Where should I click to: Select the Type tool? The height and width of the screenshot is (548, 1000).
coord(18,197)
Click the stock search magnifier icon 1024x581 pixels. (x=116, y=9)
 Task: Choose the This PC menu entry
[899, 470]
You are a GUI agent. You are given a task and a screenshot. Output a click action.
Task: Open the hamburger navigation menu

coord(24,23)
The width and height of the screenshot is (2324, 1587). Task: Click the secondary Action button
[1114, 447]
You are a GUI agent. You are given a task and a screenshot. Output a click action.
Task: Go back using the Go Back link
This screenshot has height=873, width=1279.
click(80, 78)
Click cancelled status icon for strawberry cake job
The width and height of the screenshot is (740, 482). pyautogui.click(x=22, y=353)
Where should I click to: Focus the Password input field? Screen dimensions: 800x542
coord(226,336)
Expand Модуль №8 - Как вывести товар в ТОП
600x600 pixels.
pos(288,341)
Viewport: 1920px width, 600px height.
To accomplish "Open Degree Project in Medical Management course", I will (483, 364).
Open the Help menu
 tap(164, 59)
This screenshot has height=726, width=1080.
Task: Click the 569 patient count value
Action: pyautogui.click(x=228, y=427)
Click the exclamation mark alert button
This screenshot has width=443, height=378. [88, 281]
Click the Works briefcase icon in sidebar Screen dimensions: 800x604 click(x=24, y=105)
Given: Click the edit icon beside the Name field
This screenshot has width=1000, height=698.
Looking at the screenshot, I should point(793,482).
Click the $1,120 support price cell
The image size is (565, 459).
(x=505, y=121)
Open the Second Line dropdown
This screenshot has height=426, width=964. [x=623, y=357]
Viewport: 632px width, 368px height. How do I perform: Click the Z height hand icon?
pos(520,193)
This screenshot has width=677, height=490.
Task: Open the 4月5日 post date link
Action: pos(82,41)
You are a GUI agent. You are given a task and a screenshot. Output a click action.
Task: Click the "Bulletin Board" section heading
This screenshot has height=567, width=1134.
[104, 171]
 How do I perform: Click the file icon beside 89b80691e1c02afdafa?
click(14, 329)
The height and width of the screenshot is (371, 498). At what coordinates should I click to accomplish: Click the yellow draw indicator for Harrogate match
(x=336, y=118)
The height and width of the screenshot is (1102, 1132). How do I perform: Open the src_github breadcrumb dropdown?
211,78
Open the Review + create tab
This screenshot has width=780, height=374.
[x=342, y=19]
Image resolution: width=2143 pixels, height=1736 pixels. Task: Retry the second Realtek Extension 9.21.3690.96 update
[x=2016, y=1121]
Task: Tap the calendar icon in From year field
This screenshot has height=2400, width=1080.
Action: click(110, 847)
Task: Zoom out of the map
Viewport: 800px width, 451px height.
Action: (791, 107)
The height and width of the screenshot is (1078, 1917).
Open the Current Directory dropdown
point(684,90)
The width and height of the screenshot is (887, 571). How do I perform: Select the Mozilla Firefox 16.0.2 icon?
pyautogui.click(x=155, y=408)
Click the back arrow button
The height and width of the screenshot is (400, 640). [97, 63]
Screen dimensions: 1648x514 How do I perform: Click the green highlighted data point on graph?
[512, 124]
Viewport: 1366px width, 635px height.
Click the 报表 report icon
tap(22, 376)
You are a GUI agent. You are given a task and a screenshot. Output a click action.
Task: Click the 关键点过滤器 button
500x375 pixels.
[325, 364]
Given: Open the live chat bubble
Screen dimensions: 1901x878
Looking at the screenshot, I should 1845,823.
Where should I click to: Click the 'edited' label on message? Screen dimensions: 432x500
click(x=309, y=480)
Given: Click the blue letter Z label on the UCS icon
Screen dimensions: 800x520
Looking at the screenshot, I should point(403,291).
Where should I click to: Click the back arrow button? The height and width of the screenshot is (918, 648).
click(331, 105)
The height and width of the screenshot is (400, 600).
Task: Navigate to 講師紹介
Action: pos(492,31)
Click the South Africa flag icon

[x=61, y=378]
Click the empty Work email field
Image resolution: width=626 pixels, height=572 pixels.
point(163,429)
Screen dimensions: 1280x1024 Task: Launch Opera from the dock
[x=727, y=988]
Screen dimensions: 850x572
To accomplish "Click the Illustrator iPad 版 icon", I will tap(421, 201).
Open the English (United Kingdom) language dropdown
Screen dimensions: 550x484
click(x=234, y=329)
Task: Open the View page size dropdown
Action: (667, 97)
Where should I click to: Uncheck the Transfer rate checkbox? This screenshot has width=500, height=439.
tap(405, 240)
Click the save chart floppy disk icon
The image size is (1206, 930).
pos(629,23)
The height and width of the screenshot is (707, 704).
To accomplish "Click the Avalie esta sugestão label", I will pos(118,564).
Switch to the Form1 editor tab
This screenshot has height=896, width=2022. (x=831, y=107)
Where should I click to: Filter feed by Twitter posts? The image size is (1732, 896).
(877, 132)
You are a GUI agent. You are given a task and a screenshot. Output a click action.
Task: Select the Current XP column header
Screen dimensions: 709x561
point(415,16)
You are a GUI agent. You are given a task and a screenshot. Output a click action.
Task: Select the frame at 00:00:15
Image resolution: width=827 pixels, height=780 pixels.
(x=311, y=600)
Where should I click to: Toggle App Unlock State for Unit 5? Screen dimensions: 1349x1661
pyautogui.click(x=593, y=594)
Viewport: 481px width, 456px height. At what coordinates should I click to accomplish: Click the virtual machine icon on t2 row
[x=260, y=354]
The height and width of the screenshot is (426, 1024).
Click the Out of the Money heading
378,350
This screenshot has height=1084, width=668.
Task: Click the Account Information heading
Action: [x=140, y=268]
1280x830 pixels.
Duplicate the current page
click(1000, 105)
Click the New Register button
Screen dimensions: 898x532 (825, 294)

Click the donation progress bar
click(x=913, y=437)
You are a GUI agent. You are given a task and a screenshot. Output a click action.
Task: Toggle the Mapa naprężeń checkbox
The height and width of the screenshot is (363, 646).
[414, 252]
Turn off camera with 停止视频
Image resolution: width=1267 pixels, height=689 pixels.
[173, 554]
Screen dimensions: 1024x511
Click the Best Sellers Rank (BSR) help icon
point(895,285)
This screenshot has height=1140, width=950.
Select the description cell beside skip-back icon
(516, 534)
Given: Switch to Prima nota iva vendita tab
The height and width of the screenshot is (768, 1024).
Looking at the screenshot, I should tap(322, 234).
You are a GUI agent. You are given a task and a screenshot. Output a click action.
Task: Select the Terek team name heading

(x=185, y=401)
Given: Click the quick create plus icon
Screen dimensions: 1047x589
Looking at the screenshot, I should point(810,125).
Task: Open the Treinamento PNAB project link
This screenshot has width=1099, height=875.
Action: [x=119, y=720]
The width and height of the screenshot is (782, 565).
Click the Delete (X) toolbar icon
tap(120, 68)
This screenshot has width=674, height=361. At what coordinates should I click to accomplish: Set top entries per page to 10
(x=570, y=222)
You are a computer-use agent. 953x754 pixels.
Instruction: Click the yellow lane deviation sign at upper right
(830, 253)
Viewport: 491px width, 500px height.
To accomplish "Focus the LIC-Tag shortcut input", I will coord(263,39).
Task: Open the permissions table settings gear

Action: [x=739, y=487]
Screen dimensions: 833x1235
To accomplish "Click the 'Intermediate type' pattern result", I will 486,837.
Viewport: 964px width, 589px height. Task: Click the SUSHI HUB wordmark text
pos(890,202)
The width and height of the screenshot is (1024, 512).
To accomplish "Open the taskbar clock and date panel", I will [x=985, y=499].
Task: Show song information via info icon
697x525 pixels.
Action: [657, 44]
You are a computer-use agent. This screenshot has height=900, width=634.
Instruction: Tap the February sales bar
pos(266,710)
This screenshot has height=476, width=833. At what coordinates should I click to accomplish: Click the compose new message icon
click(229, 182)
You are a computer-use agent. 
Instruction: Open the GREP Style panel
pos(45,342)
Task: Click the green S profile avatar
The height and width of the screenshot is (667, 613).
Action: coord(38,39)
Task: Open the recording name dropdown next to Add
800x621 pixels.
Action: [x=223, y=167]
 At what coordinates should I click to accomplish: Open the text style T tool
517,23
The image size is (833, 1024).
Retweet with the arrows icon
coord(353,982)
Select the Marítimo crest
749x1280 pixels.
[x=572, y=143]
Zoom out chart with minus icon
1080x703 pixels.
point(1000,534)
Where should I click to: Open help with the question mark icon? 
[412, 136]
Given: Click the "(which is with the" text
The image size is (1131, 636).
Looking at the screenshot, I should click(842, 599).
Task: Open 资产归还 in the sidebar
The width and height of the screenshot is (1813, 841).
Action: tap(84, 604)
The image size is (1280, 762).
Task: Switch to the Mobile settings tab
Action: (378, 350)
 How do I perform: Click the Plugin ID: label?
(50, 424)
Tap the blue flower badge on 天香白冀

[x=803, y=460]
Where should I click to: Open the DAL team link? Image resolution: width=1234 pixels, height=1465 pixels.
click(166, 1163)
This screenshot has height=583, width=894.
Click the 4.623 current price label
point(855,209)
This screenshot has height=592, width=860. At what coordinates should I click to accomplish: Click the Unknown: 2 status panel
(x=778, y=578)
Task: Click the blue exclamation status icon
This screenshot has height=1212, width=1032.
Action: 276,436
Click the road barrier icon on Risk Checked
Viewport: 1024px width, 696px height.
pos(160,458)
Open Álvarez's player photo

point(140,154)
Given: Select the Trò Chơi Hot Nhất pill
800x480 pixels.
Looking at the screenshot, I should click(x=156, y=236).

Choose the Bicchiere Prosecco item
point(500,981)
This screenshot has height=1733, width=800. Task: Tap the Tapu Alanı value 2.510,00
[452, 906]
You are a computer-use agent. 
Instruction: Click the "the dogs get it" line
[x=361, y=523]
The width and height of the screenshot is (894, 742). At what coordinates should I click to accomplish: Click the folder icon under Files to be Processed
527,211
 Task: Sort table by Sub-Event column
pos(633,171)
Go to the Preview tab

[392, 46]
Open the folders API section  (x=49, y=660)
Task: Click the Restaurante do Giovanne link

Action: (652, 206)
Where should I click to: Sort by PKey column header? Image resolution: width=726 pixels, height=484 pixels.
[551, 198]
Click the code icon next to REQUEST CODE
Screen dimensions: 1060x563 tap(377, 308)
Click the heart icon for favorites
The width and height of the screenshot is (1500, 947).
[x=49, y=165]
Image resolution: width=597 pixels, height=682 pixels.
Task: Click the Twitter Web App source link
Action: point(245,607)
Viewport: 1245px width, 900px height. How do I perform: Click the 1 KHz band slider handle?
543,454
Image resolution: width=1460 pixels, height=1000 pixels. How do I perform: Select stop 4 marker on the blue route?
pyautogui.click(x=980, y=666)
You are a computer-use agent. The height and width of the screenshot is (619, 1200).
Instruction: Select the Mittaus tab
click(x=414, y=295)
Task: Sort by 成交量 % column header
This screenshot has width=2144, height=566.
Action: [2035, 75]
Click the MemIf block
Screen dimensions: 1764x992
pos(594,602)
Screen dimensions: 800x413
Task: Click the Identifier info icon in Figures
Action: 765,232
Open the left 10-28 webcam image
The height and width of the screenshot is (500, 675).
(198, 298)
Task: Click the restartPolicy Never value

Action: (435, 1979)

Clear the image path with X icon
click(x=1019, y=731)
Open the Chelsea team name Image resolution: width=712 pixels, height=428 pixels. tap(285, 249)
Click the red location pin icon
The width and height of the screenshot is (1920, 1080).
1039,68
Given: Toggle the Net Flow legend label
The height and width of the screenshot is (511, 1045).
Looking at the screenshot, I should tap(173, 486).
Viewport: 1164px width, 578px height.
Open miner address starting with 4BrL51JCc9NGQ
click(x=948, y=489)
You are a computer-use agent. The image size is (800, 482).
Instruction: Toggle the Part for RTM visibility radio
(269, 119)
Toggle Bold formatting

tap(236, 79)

○ ○ ○ ○

## [WHAT THE EXERCISE ASKS]
Look for the word "sidebar" throughout the material above and copy every line that has it.

## [RESPONSE]
Click the Works briefcase icon in sidebar Screen dimensions: 800x604 click(x=24, y=105)
Task: Open 资产归还 in the sidebar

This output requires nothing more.